From first use, the Garmin 210 removes a lot of the features that tended to clog down the 405. First off, you can find the satellites, both in the USA and abroad, and you can find them quickly. In the past I have spent as many as five minutes waiting. At this juncture I think I have waited no more than a single minute in a new location, thirty seconds or less in an old one. Gone are multiple screens of data. Instead, you have three main data points: overall time, distance traveled, and lap speed (instant speed). The click of a single button can you give you lap specific data including lap distance, time, and speed. All in all, I do not need much more in the way of information. Virtual training partners can be bothersome—if I want to hit a goal I need to be the one that gets me there and thus do not need a beep to tell me where I am.

The signal strength is generally strong and consistent. Every now and then, the watch loses touch, especially in the deep woods, something I can discern from observing my instapace, watching a 7:45 mile jump to 9:00 without a pace change. Yet, these disturbances are usually relatively short lived as the watch reconnects (GPS watches ping every 3-4 seconds, phone GPS ever 7-10). When running in the city, the watch hold up fairly well around the buildings, and the pacing seemed accurate (tested in Boston and New York City).
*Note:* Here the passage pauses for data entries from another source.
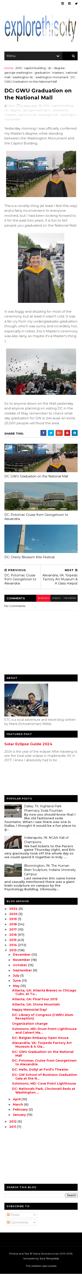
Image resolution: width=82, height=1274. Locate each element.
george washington (18, 72)
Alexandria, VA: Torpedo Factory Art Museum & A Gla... (42, 1045)
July (16, 976)
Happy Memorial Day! (29, 1010)
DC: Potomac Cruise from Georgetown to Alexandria (36, 517)
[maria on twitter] (76, 3)
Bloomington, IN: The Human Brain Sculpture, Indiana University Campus (50, 870)
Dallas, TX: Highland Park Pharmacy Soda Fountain (43, 808)
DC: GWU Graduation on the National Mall (36, 476)
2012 (13, 1121)
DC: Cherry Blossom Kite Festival (29, 557)
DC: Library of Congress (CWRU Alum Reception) (42, 1017)
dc (50, 68)
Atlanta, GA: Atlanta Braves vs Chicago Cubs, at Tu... (44, 992)
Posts (14, 1215)
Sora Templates (49, 1258)
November (22, 960)
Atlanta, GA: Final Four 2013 (35, 999)
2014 (13, 945)
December (22, 955)
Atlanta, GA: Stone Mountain (36, 1004)
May (16, 986)
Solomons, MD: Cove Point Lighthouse (44, 1083)
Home (8, 68)
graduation (42, 72)
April (17, 1099)
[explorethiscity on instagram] (69, 3)
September (23, 970)
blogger (43, 598)
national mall (27, 114)
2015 (13, 940)
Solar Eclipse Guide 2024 (28, 744)
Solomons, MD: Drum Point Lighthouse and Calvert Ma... (44, 1031)
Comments (19, 1222)
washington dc (22, 77)
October (20, 965)
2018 (13, 924)
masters (58, 72)
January (20, 1115)
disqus (56, 598)
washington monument (51, 77)
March (18, 1104)
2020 (13, 914)
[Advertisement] (21, 780)
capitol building (35, 68)
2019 (13, 919)
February (21, 1109)
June (17, 981)
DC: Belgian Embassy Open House (40, 1038)
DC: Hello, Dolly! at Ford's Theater (40, 1069)
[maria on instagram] (62, 3)
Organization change (30, 1024)
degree (59, 68)
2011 (13, 1127)
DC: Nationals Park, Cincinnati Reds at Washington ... (43, 1090)
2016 (13, 935)
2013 (19, 68)
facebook (70, 598)
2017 (13, 929)
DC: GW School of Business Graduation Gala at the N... (44, 1076)
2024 (14, 909)
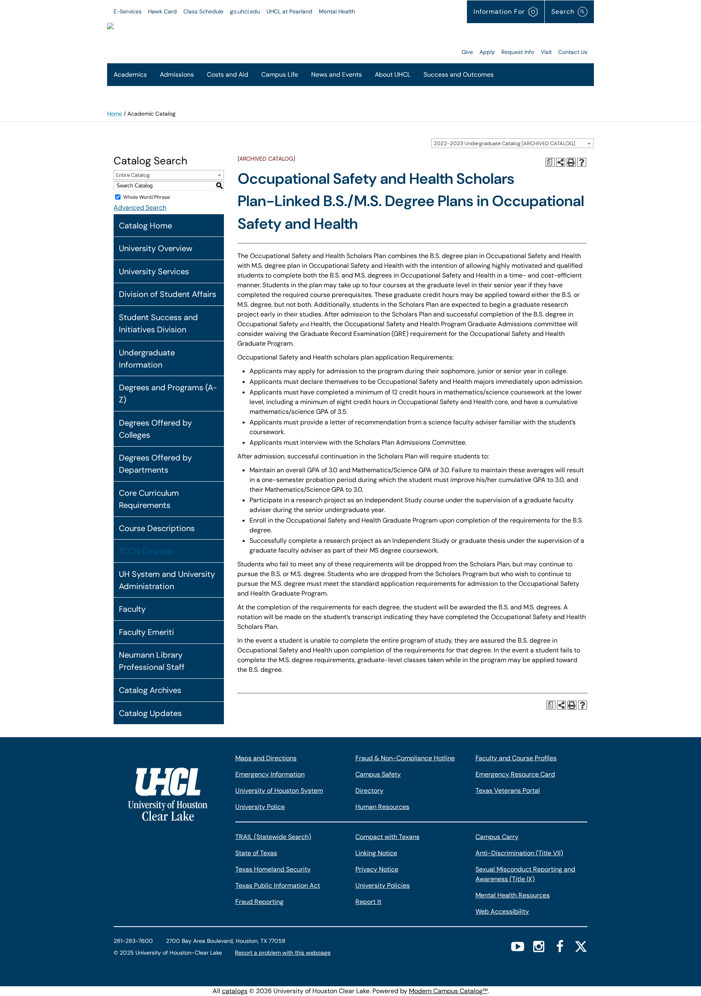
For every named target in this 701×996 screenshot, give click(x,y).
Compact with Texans (387, 837)
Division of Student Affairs (167, 294)
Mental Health (337, 11)
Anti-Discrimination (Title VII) (519, 853)
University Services (154, 271)
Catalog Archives (150, 690)
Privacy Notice (376, 869)
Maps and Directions (266, 758)
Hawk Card (162, 11)
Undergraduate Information (147, 358)
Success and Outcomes (459, 74)
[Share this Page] (560, 162)
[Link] (357, 40)
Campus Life (279, 74)
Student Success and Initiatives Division (158, 323)
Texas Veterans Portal (507, 790)
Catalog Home (145, 225)
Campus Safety (378, 774)
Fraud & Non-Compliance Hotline (405, 758)
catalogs (234, 991)
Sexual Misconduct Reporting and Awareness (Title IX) (525, 874)
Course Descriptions (157, 528)
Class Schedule (203, 11)
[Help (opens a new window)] (581, 162)
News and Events (336, 74)
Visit (546, 52)
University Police (260, 806)
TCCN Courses (145, 551)
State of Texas (256, 853)
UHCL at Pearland (289, 11)
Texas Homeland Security (273, 869)
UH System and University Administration (167, 580)
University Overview (155, 248)
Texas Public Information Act (277, 885)
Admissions (177, 74)
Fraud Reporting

While the watch is technically only 1m water resistant, water is not the enemy here. With the 405, raindrops or my sweat could change my screen or send the watch into a frenzy. I wouldn’t submerge the watch, but I wouldn’t submerge my smartphone either unless I wanted to buy a new one. Running in both downpours of rain and perspiration, the watch holds up, I can access my data, and plow through the workout.

The battery is reliable, needing to be charged about 1-2 times a week depending on my mileage. While I miss the overall percentage of battery life data the 405 gave, the four bars system only takes a little bit of time to decode. If I drop to a single bar and have more than an hour’s  worth of running to do, charge the watch.

After running a couple marathons, multiple 5k’s, and four months of steady wear, I would recommend this model as a dependable GPS watch solution.